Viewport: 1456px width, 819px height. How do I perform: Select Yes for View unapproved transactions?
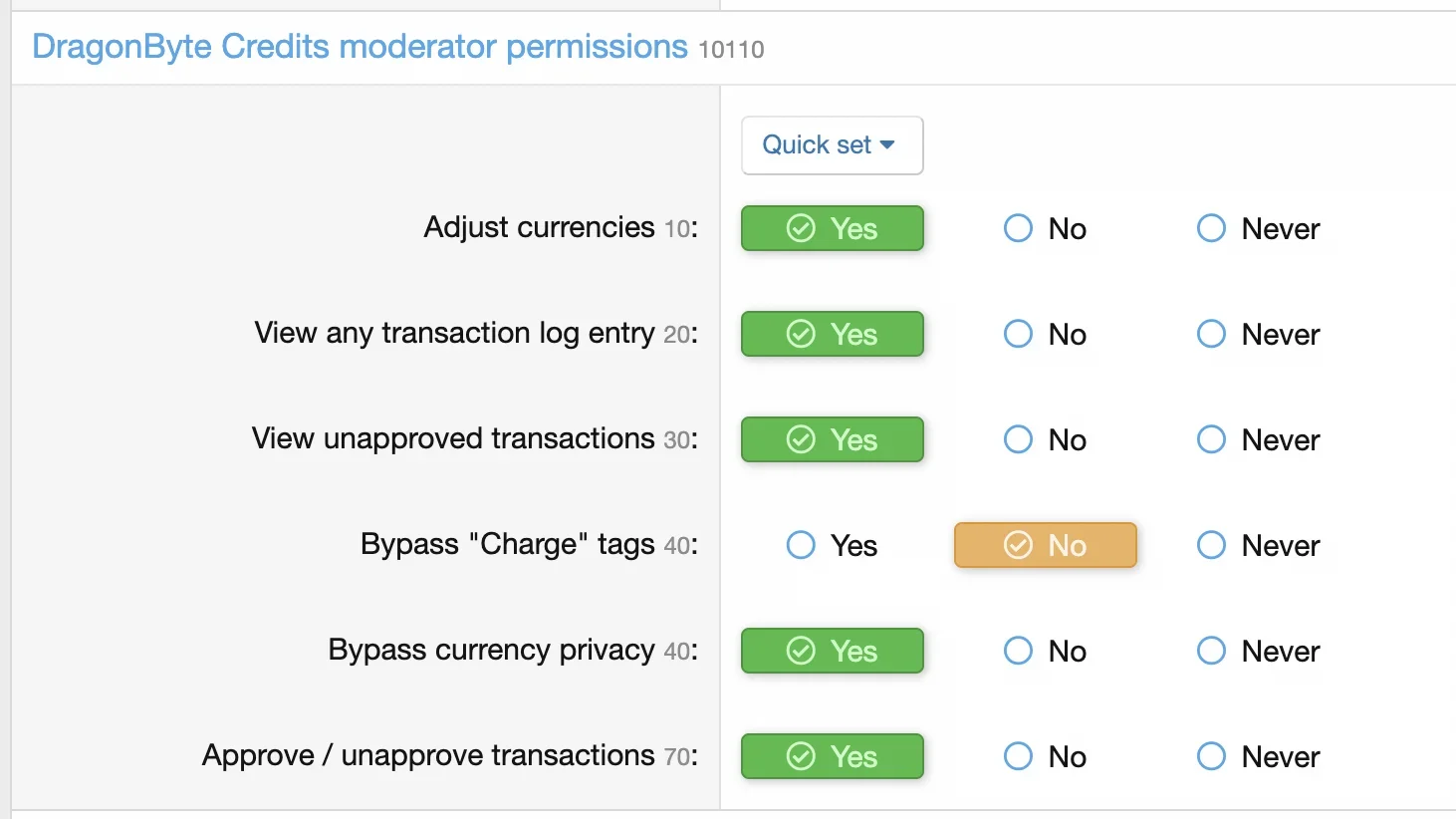832,439
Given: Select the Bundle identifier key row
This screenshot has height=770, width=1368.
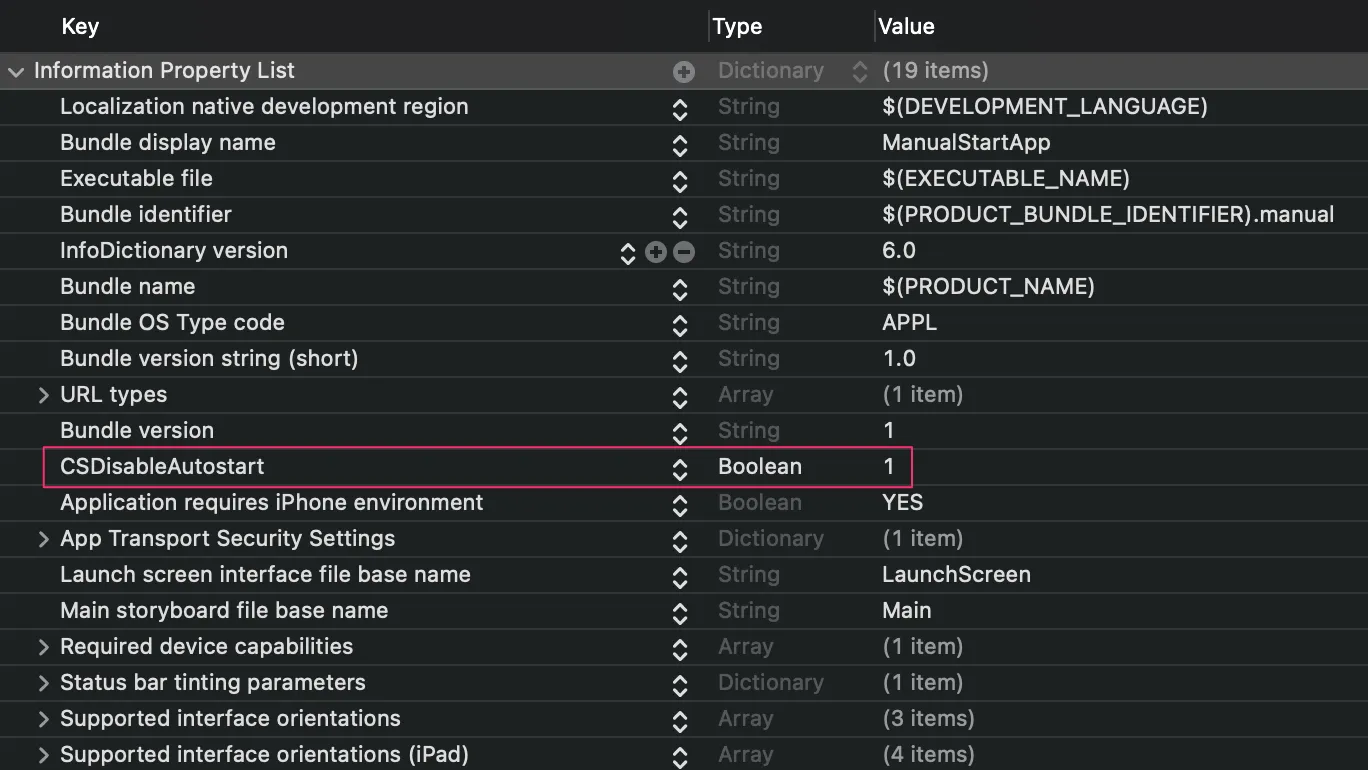Looking at the screenshot, I should coord(146,215).
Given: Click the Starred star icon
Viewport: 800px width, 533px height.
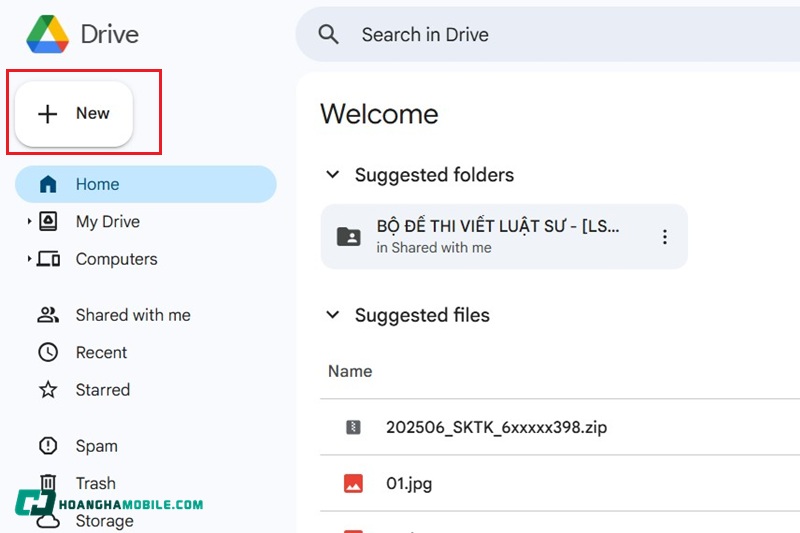Looking at the screenshot, I should pyautogui.click(x=48, y=390).
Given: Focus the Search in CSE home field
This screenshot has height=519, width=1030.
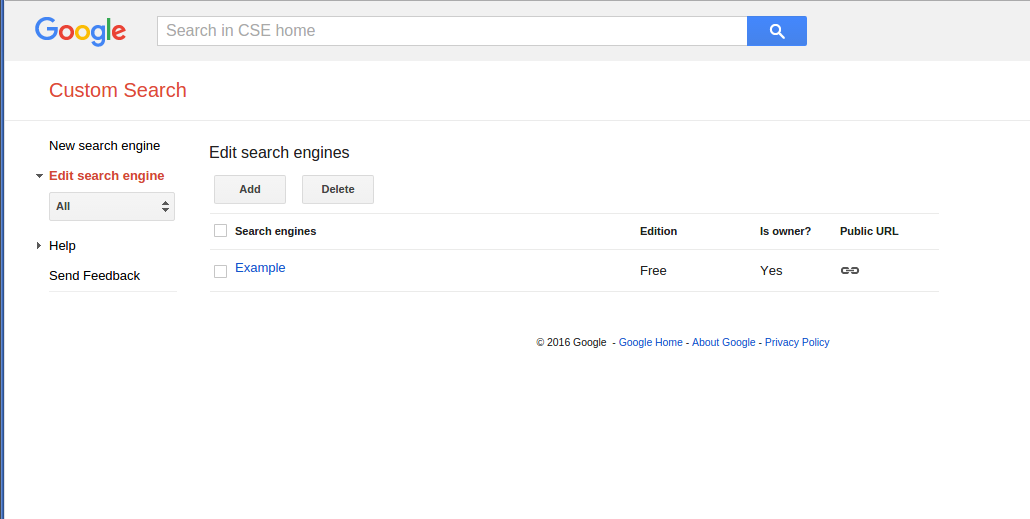Looking at the screenshot, I should pos(451,31).

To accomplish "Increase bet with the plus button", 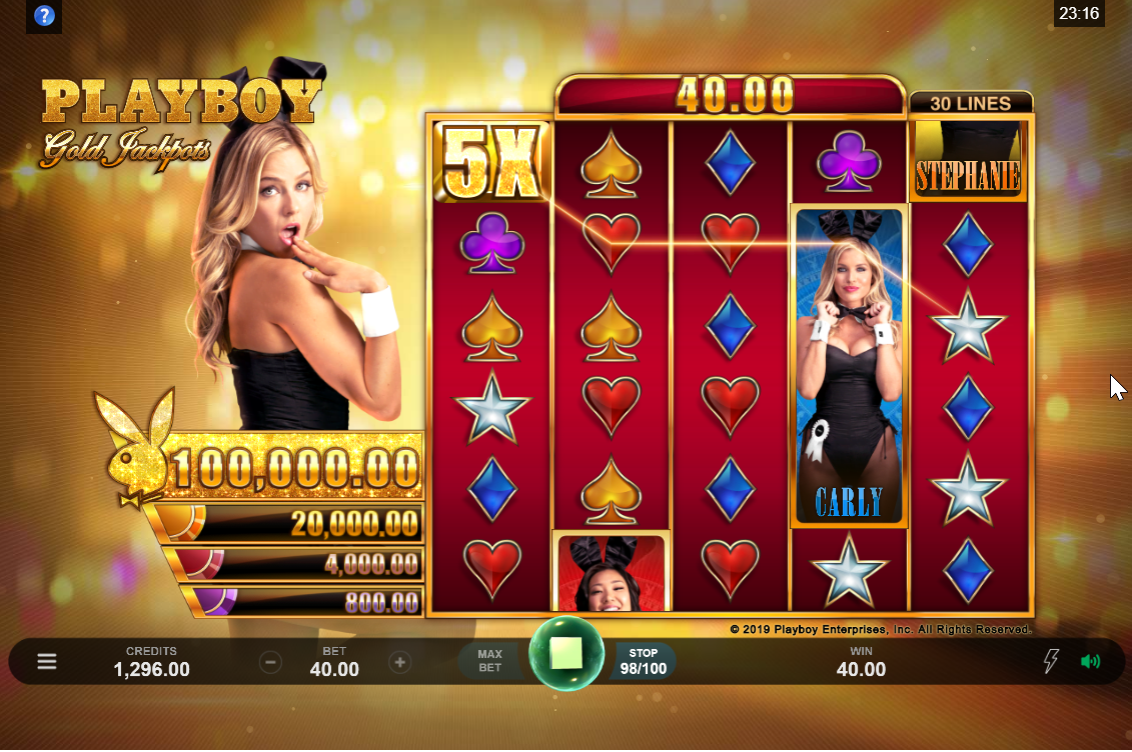I will tap(400, 662).
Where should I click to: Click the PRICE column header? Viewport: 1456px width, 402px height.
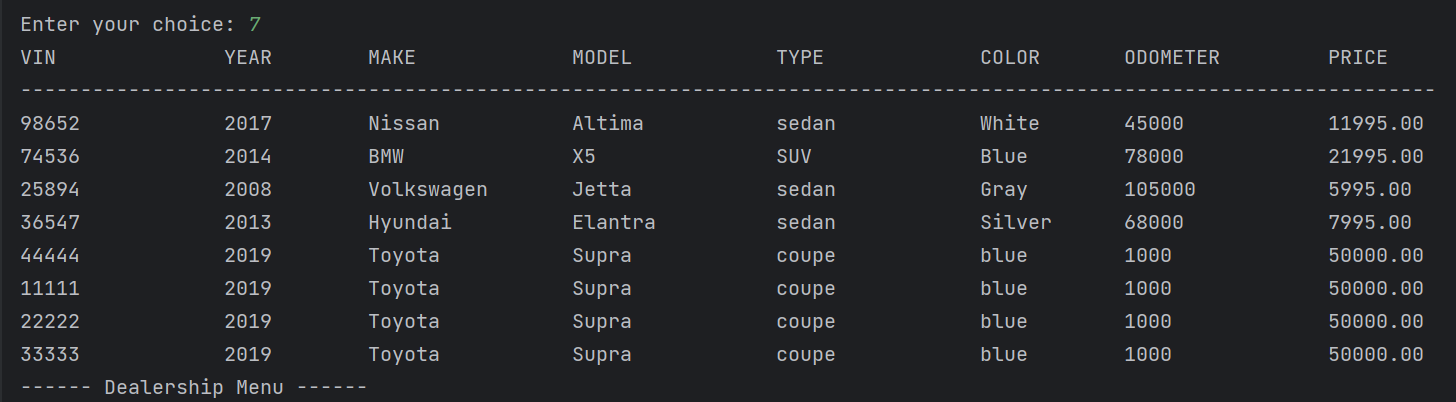pyautogui.click(x=1358, y=58)
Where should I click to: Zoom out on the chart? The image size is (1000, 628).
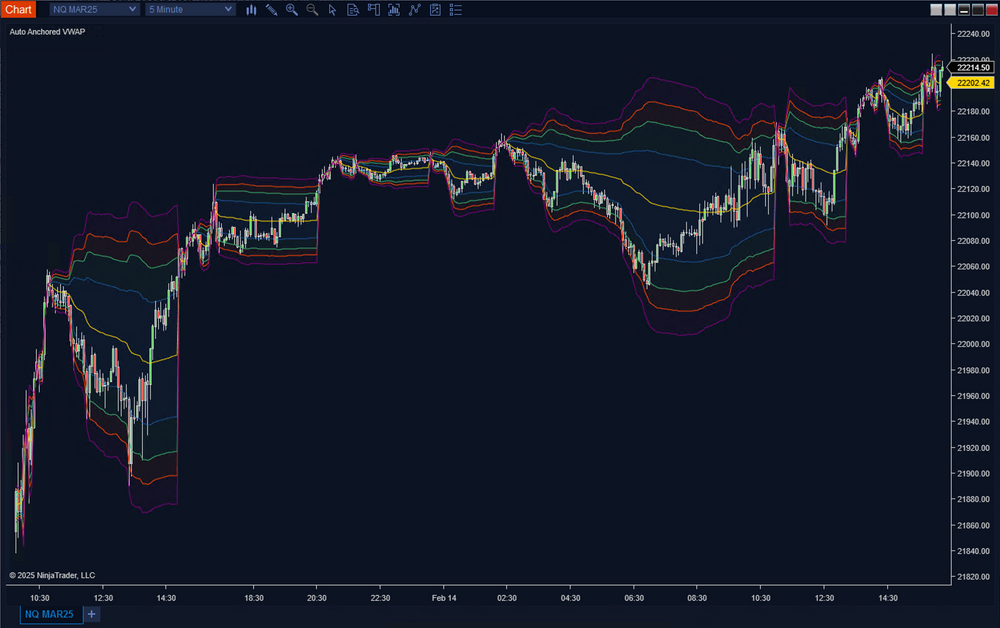(x=311, y=9)
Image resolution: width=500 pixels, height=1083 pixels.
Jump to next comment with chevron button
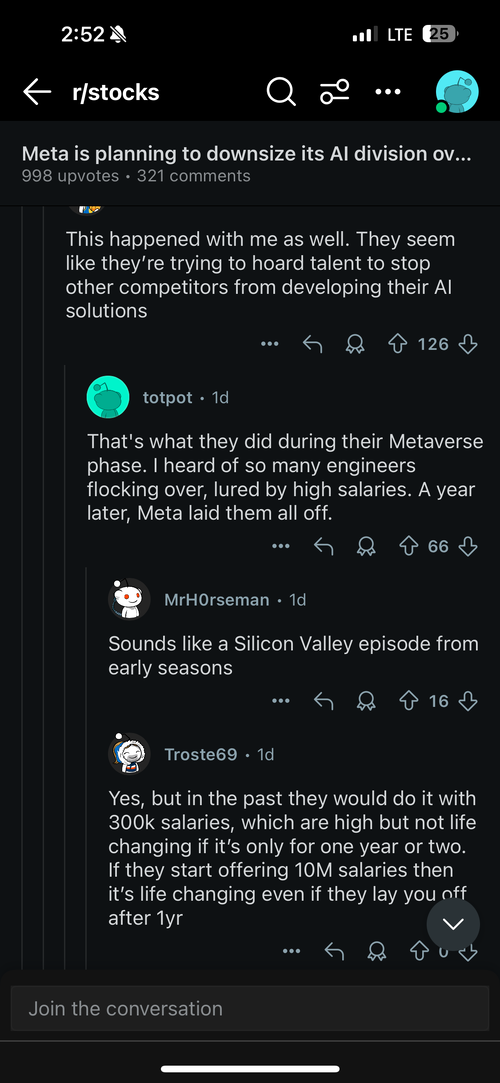453,924
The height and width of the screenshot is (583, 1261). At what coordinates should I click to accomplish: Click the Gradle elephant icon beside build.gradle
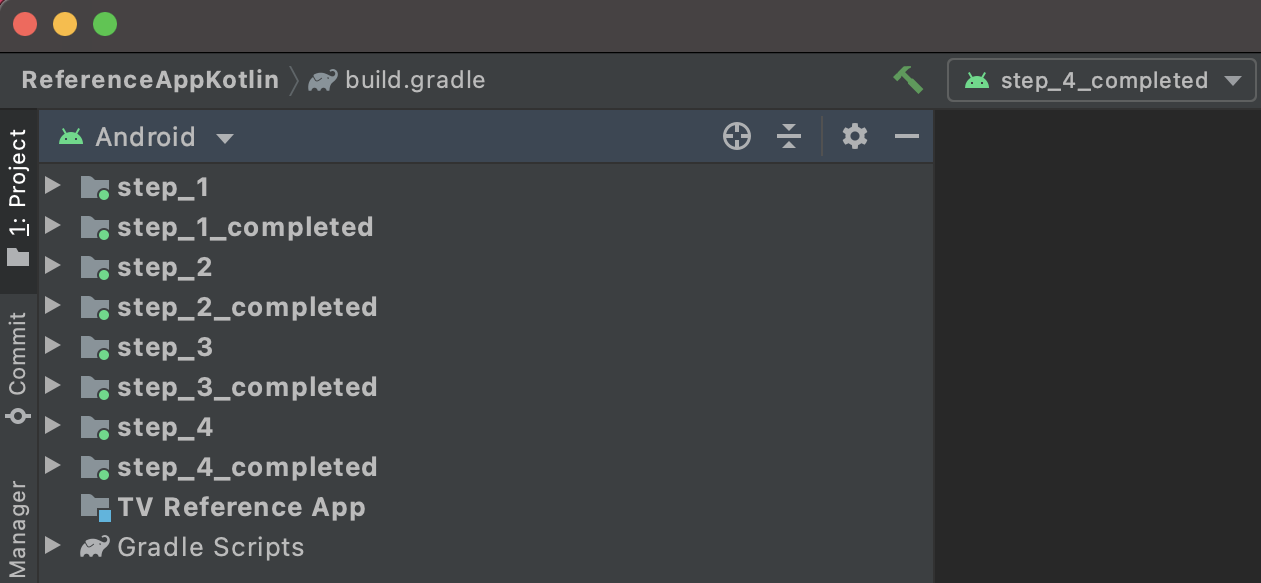322,80
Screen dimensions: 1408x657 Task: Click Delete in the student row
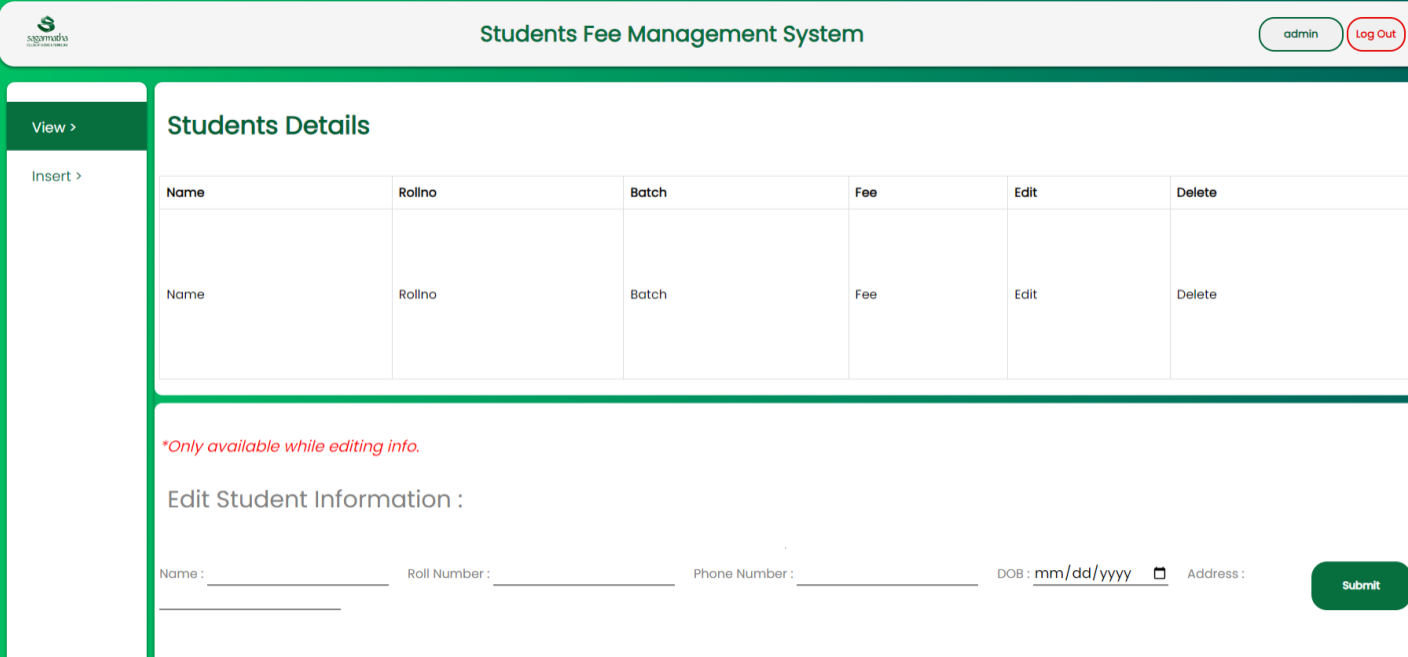pos(1196,295)
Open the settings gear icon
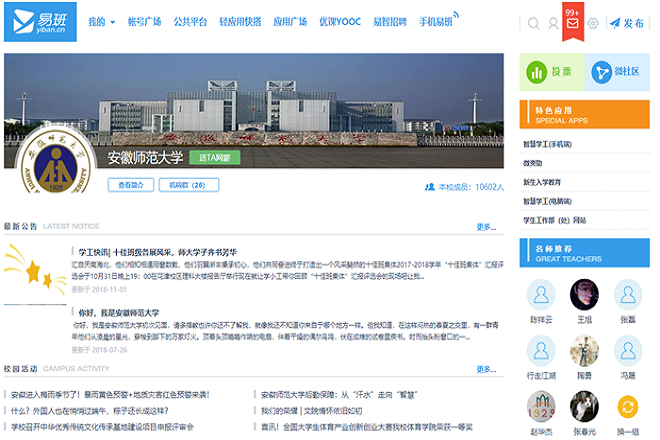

________________________________________

#### [Activity]
Pictures stay out of the copy. Reproduce exactly the lines from the one containing "Image resolution: width=500" through the last line of the records above, both included.

#### [Answer]
Image resolution: width=500 pixels, height=1083 pixels.
Jump to next comment with chevron button
453,924
The height and width of the screenshot is (583, 1261). At what coordinates should I click to accomplish: Click the Gradle elephant icon beside build.gradle
322,80
Screen dimensions: 1408x657 Task: Click Delete in the student row
pos(1196,295)
Open the settings gear icon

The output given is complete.